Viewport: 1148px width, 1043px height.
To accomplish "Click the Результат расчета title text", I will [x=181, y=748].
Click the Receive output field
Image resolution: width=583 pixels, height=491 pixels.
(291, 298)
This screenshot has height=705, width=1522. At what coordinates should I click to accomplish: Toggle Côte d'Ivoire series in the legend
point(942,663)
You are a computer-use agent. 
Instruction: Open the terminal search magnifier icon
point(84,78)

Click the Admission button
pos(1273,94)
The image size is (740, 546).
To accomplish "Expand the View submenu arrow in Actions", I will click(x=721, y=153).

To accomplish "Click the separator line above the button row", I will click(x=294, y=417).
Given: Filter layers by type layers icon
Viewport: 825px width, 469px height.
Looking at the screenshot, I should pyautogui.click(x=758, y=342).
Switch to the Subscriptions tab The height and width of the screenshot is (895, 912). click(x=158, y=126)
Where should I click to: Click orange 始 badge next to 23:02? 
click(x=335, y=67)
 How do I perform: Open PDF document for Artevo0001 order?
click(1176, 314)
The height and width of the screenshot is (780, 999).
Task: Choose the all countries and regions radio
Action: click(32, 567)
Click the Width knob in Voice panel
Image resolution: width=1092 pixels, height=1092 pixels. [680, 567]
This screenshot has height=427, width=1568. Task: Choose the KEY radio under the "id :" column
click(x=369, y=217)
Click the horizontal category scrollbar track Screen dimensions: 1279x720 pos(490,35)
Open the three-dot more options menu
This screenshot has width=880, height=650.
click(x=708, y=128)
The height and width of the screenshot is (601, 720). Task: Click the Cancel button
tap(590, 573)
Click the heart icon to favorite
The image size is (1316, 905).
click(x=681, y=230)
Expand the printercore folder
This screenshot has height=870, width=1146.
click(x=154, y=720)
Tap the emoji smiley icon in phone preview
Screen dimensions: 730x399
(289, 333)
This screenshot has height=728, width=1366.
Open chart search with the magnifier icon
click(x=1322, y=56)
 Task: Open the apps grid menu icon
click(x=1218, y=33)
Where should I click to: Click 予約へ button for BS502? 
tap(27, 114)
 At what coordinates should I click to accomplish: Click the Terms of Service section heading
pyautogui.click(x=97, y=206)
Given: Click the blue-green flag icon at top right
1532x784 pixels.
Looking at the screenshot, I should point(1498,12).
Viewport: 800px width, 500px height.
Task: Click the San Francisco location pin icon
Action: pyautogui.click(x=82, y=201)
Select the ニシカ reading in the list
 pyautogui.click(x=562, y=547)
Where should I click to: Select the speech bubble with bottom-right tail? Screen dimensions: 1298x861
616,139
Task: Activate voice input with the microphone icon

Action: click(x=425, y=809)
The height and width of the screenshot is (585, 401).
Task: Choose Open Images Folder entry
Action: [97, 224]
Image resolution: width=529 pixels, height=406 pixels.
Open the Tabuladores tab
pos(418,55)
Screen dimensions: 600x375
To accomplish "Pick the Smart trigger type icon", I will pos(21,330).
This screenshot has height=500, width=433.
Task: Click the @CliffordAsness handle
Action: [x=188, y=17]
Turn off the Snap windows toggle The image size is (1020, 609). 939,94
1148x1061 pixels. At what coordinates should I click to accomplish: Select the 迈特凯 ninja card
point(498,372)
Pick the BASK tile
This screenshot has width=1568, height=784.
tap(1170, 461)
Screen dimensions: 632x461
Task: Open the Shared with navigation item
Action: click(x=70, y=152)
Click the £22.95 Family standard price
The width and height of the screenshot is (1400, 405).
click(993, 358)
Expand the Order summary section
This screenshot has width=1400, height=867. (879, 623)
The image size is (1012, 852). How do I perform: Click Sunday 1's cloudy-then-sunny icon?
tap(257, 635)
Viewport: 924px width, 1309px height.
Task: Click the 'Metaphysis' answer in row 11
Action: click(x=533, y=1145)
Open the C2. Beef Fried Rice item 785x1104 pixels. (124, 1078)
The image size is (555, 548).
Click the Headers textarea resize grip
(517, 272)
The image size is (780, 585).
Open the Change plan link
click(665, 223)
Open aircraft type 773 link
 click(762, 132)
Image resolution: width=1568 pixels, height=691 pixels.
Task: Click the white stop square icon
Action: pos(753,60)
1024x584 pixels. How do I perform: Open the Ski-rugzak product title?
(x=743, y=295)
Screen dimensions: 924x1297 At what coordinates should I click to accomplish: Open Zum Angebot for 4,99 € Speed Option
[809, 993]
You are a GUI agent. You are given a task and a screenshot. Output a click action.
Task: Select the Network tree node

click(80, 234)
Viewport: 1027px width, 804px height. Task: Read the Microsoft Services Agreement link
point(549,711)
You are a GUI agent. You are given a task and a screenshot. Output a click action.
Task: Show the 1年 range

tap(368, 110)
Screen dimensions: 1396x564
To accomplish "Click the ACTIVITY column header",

__ASSIGNMENT__. Your task is an exact transcription of every line above.

__RESPONSE__.
Viewport: 1148px width, 1043px height.
To accomplish "Click the Результат расчета title text", I will [x=181, y=748].
Click the Receive output field
Image resolution: width=583 pixels, height=491 pixels.
(291, 298)
This screenshot has height=705, width=1522. At what coordinates should I click to accomplish: Toggle Côte d'Ivoire series in the legend
point(942,663)
You are a computer-use agent. 
Instruction: Open the terminal search magnifier icon
point(84,78)

Click the Admission button
pos(1273,94)
The image size is (740, 546).
To accomplish "Expand the View submenu arrow in Actions", I will click(x=721, y=153).

To accomplish "Click the separator line above the button row", I will click(x=294, y=417).
Given: Filter layers by type layers icon
Viewport: 825px width, 469px height.
Looking at the screenshot, I should pyautogui.click(x=758, y=342).
Switch to the Subscriptions tab The height and width of the screenshot is (895, 912). click(x=158, y=126)
Where should I click to: Click orange 始 badge next to 23:02? 
click(x=335, y=67)
 How do I perform: Open PDF document for Artevo0001 order?
click(1176, 314)
The height and width of the screenshot is (780, 999).
Task: Choose the all countries and regions radio
Action: click(32, 567)
Click the Width knob in Voice panel
Image resolution: width=1092 pixels, height=1092 pixels. [680, 567]
This screenshot has height=427, width=1568. Task: Choose the KEY radio under the "id :" column
click(x=369, y=217)
Click the horizontal category scrollbar track Screen dimensions: 1279x720 pos(490,35)
Open the three-dot more options menu
This screenshot has width=880, height=650.
click(x=708, y=128)
The height and width of the screenshot is (601, 720). Task: Click the Cancel button
tap(590, 573)
Click the heart icon to favorite
The image size is (1316, 905).
click(x=681, y=230)
Expand the printercore folder
This screenshot has height=870, width=1146.
click(x=154, y=720)
Tap the emoji smiley icon in phone preview
Screen dimensions: 730x399
(289, 333)
This screenshot has height=728, width=1366.
Open chart search with the magnifier icon
click(x=1322, y=56)
 Task: Open the apps grid menu icon
click(x=1218, y=33)
Where should I click to: Click 予約へ button for BS502? 
tap(27, 114)
 At what coordinates should I click to accomplish: Click the Terms of Service section heading
pyautogui.click(x=97, y=206)
Given: Click the blue-green flag icon at top right
1532x784 pixels.
Looking at the screenshot, I should point(1498,12).
Viewport: 800px width, 500px height.
Task: Click the San Francisco location pin icon
Action: pyautogui.click(x=82, y=201)
Select the ニシカ reading in the list
 pyautogui.click(x=562, y=547)
Where should I click to: Select the speech bubble with bottom-right tail? Screen dimensions: 1298x861
616,139
Task: Activate voice input with the microphone icon

Action: click(x=425, y=809)
The height and width of the screenshot is (585, 401).
Task: Choose Open Images Folder entry
Action: [97, 224]
Image resolution: width=529 pixels, height=406 pixels.
Open the Tabuladores tab
pos(418,55)
Screen dimensions: 600x375
To accomplish "Pick the Smart trigger type icon", I will pos(21,330).
This screenshot has height=500, width=433.
Task: Click the @CliffordAsness handle
Action: [x=188, y=17]
Turn off the Snap windows toggle The image size is (1020, 609). 939,94
1148x1061 pixels. At what coordinates should I click to accomplish: Select the 迈特凯 ninja card
point(498,372)
Pick the BASK tile
This screenshot has width=1568, height=784.
tap(1170, 461)
Screen dimensions: 632x461
Task: Open the Shared with navigation item
Action: click(x=70, y=152)
Click the £22.95 Family standard price
The width and height of the screenshot is (1400, 405).
click(993, 358)
Expand the Order summary section
This screenshot has width=1400, height=867. (879, 623)
The image size is (1012, 852). How do I perform: Click Sunday 1's cloudy-then-sunny icon?
tap(257, 635)
Viewport: 924px width, 1309px height.
Task: Click the 'Metaphysis' answer in row 11
Action: click(x=533, y=1145)
Open the C2. Beef Fried Rice item 785x1104 pixels. (124, 1078)
The image size is (555, 548).
Click the Headers textarea resize grip
(517, 272)
The image size is (780, 585).
Open the Change plan link
click(665, 223)
Open aircraft type 773 link
 click(762, 132)
Image resolution: width=1568 pixels, height=691 pixels.
Task: Click the white stop square icon
Action: pos(753,60)
1024x584 pixels. How do I perform: Open the Ski-rugzak product title?
(x=743, y=295)
Screen dimensions: 924x1297 At what coordinates should I click to accomplish: Open Zum Angebot for 4,99 € Speed Option
[809, 993]
You are a GUI agent. You are given a task and a screenshot. Output a click action.
Task: Select the Network tree node

click(80, 234)
Viewport: 1027px width, 804px height. Task: Read the Microsoft Services Agreement link
point(549,711)
You are a GUI agent. You are given a task and a screenshot. Output a click action.
Task: Show the 1年 range

tap(368, 110)
Screen dimensions: 1396x564
To accomplish "Click the ACTIVITY column header",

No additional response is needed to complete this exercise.